Vonder, the chair, wants to establish a committee of three department faculty
members to review the curriculum.  If she
selects the committee at random:
    a.  What is the probability all members of the
committee are tenured?
b.  What is the probability that at least one
member is not tenured?  (Hint:  For this question, use the complement rule.)
3.  New Process, Inc., a large mail-order
supplier of women’s fashions, advertises same-day service on every order.  Recently, the movement of orders has not gone
as planned, and there were a large number of complaints.  Bud Owens, director of customer service, has
completely redone the method of order handling. 

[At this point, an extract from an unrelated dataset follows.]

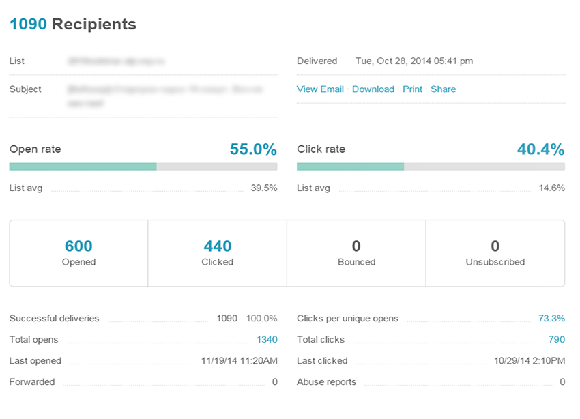Select the 0 Bounced stat box
The image size is (580, 419).
coord(356,252)
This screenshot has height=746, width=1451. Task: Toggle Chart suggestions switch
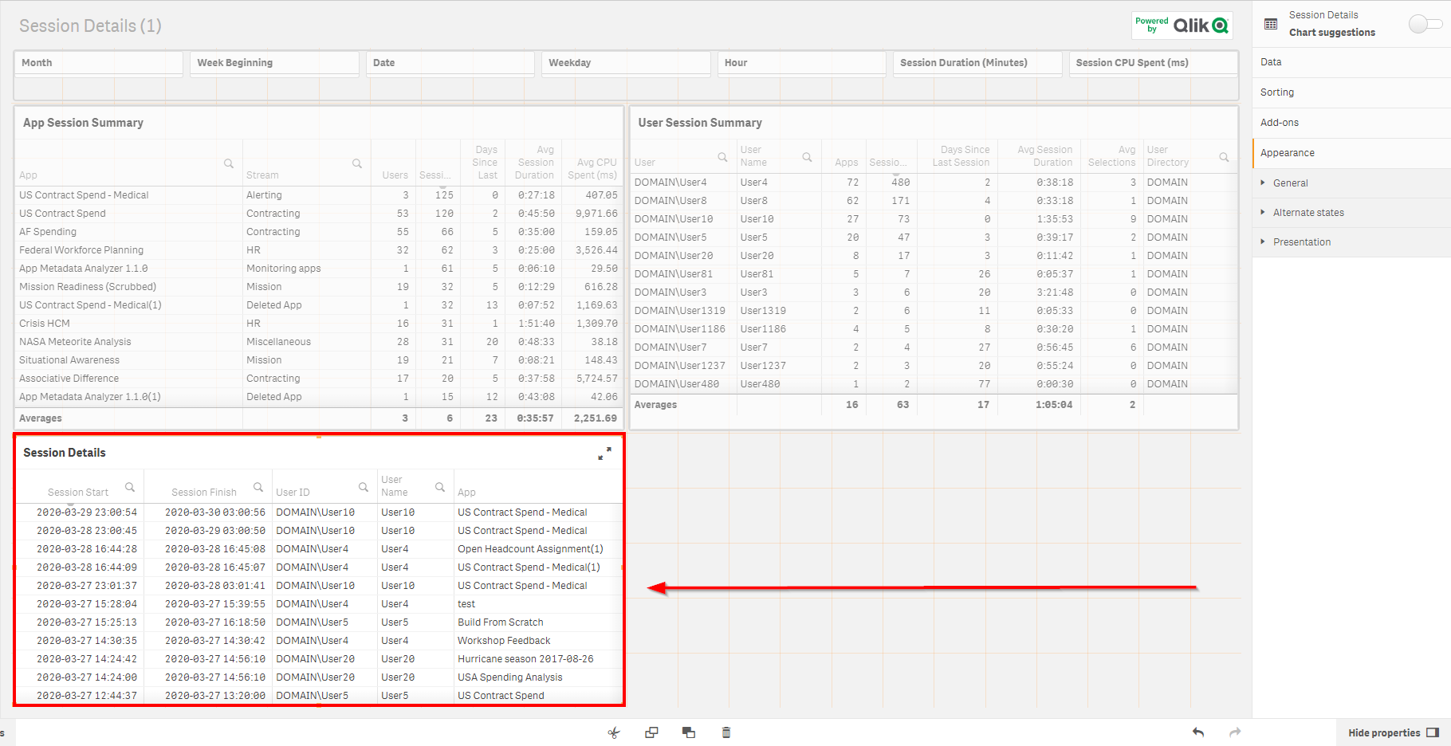coord(1425,24)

The goal is to have fewer than five unfilled orders on hand at the end
of 95% of the working days.  Frequent
checks of the unfilled orders follow a Poisson distribution with a mean of two
orders.  Has New Process, Inc. lived up
to its internal goal?  Cite evidence.
4.  Recent information published by the U.S.
Environmental Protection Agency indicates that Honda is the manufacturer of
four of the top nine vehicles in terms of fuel economy.
  a.  Determine
the probability distribution for the number of Hondas in a sample of three cars
chosen from the top nine.
b.  What is the likelihood that in the sample of
three at least one Honda is included?
5.  According to the “January theory,” if the
stock market is up for the month of January, it will be up for the year.  If it is down in January, it will be down for
the year.  According to an article in the
Wall Street Journal, this theory held
for 29 out of the last 34 years.  Suppose
there is no truth to this theory.  What
is the probability this could occur by chance?